A lot of negative assumptions are made about people in recovery. They’re failures. They can’t be trusted. They’ll never get over their addiction.
A Manchester neighborhood has added a new one – predators. Aggravated about a nearby recovery house, several Manchester residents worried about its impact on their grandchildren.
One said he scratched plans for a swimming pool. He’s not going to have men in recovery spying on his granddaughter at the pool.
“It’s not going to happen. I’ll move out of the city of Manchester,” said the Orange Street resident. (I’ll be kind and not name him.)
He’s afraid of people like Mike, a grandfatherly-like guy who wears a cross on his neck and cooks a lot of the dinners at the recovery house.
Or Justin, 38, an alcoholic with a wife and teenage son at home. A nurse, Justin was completing a two-month stint at 70 Russell St.
With a capacity of 16 people, the home offers an opportunity for residents to bond and encourage one another in their recovery, Justin said.
“It’s neat to see people 20 years younger than me getting it figured out,” said Justin.
The Concord-based Blueprint Recovery Center took me up on my suggestions to visit the home. It’s been operating out of a two-toned Victorian house since October 2018.
There are no reports of loud parties, suspicious characters or frequent ambulance calls. But a neighborhood meeting called by Alderman Will Stewart drew nearly 100 people, who complained that the home lacks proper permits.
Permits or not, it seems like a nice place to live. The interior is well lit and clean. The front room features a fireplace, stained-glass windows inside natural wood frames, and patterned hardwood floors. It fits into the neighborhood of stately Victorian homes.
If the house lacks anything, it’s clutter. There’s no unopened mail on the kitchen table; no overcoats hung on hooks; no family photos and artwork on walls.
To Blueprint, sober living is the missing link in the standard recovery model. After a day of treatment, someone needs to return to a home where temptations are kept at bay; where they can practice simple life skills, such as cooking, laundry, keeping to a schedule.
“I was living like an animal. You need to slowly walk your way back into society,” said Tommy, 20. He was living under a bridge in Lawrence, Mass., and shooting fentanyl six times a day before joining the program.
“I feel cared about here,” Tommy said.
Tommy approaches his recovery with a 20-year-old’s enthusiasm and determination. Both Kyle, the overnight manager, and Justin say he is an inspiration.
The house is divided into two programs. The top two floors, where nine were living this week, is early recovery.
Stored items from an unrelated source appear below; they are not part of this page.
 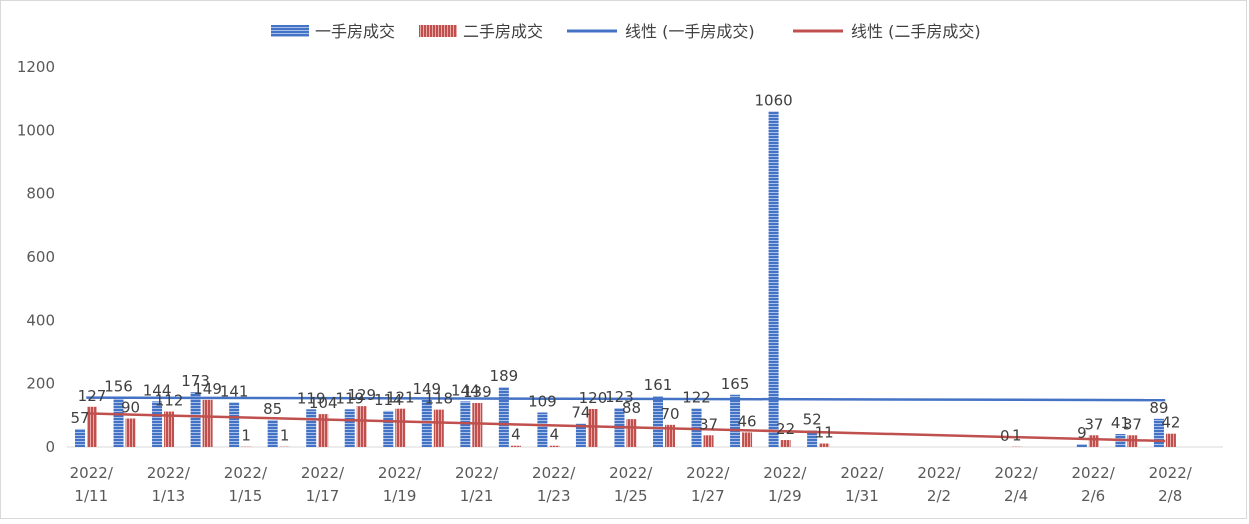 I want to click on data-label: 122, so click(x=696, y=397).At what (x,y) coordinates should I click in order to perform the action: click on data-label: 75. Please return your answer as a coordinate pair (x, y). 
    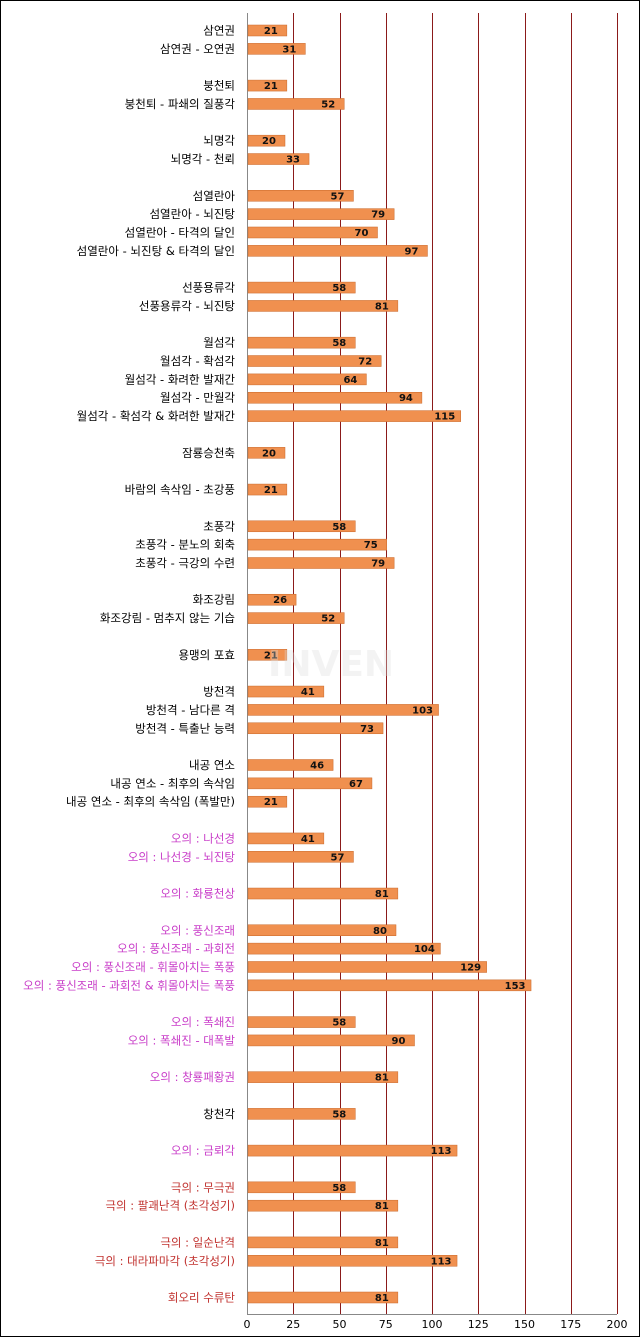
    Looking at the image, I should click on (371, 546).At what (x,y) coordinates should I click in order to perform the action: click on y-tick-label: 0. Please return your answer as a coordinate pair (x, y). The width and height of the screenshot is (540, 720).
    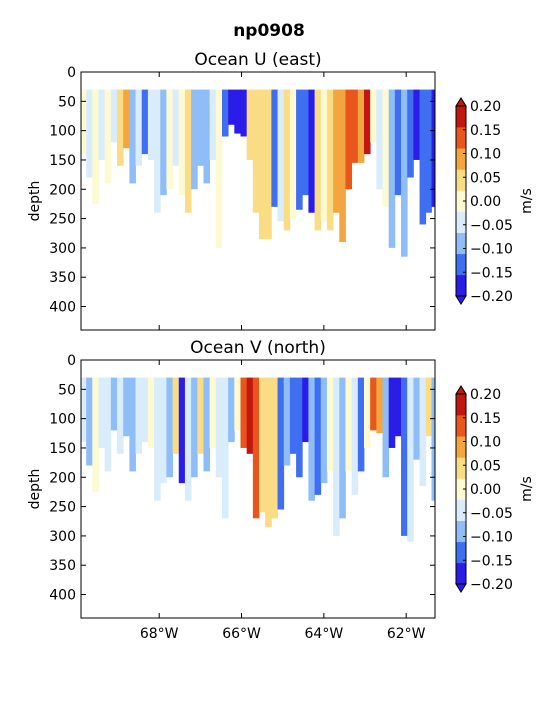
    Looking at the image, I should click on (72, 73).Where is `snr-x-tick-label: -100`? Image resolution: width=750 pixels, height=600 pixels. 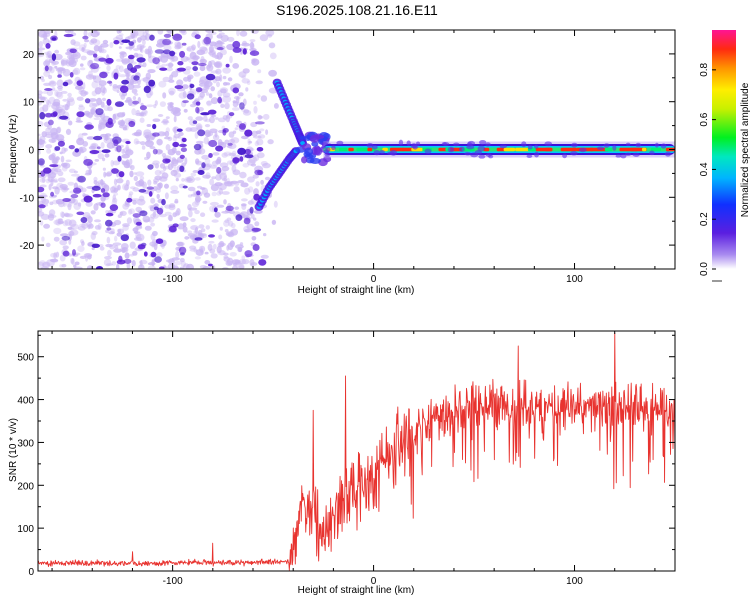
snr-x-tick-label: -100 is located at coordinates (173, 582).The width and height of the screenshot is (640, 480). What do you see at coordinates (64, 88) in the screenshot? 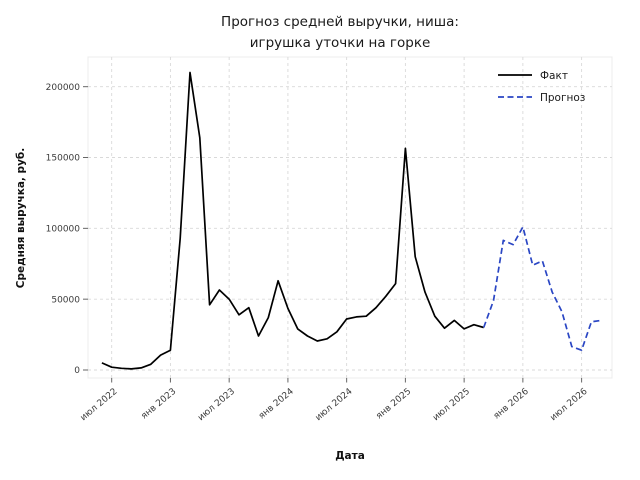
I see `y-tick-label: 200000` at bounding box center [64, 88].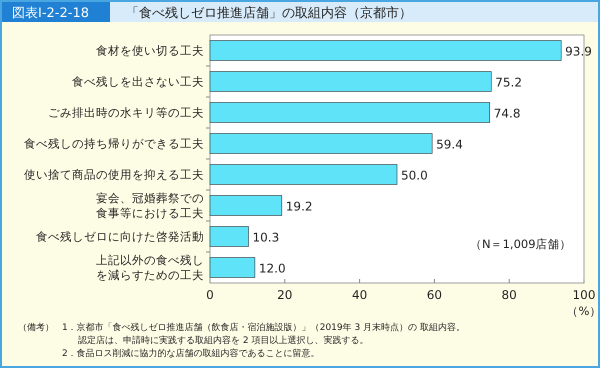 This screenshot has width=600, height=368. I want to click on data-label: 74.8, so click(507, 113).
Residents do everything together. They wake in the morning, eat breakfast and travel to Concord for six hours of counseling at Blueprint. They return to Manchester. Some days they go to the Fit Lab gym. They do chores and eat dinner. They attend AA meetings.
No one can walk to the nearby 7-Eleven to buy a pack of smokes. They surrendered their cellphones when they joined the program. Even television use gets monitored. They’re in bed by 10 p.m.
More independence is given to those who live on the ground floor, which had only one resident the week of Jan. 27. They likely work. They can come and go. By that stage they are likely paying the $150 a week room and board.
“We got things we’re working on here; we’re growing like men,” said Kyle, who went through the program last year and is now the overnight manager.
Blueprint will have to go before city regulators in the next couple of months for a variance. Neighbors want the house shut down.
But the city is in a catch-22. Blueprint only needs a variance because it has on-site staff at the home. Were the same people living at the home without staff, they would meet the definition of a family in the city ordinance and bypass the need for a variance.
“We know that sober homes exist throughout the city,” said Jonathan Gerson, the executive director at Blueprint. “They’re all still operating. The city hasn’t shut them down. Why? The city needs sober homes.”
Gerson owns an un-staffed sober-living home for women at a nearby address, 296 Orange St. It has no connection to Blueprint.
In short, these are people working on improvement. Probably more self-aware than most of us.
But what about neighborhood grandchildren?
I contacted an outsider, John Burns, who runs the SOS Recovery Community Organization on the Seacoast. He said he’s never seen anything that links people in recovery to higher rates of crime.
All sorts of sober homes exist, Burns said, and it’s important that they’re run correctly and certified. (Blueprint’s home is certified, according to paperwork it filed with the city.)
If someone does relapse, they’ll get kicked out of a sober home, Burns said. A well-run home would make sure they have a place to go – the Granite Pathways Doorway, a treatment program, a homeless shelter, if nothing else.
“I get why people are fearful,” Burns said.
They don’t know about recovery, so they think the worst. He invited them to visit his operation in Dover.
“Most of the neighbors,” he said, “don’t know it’s there.”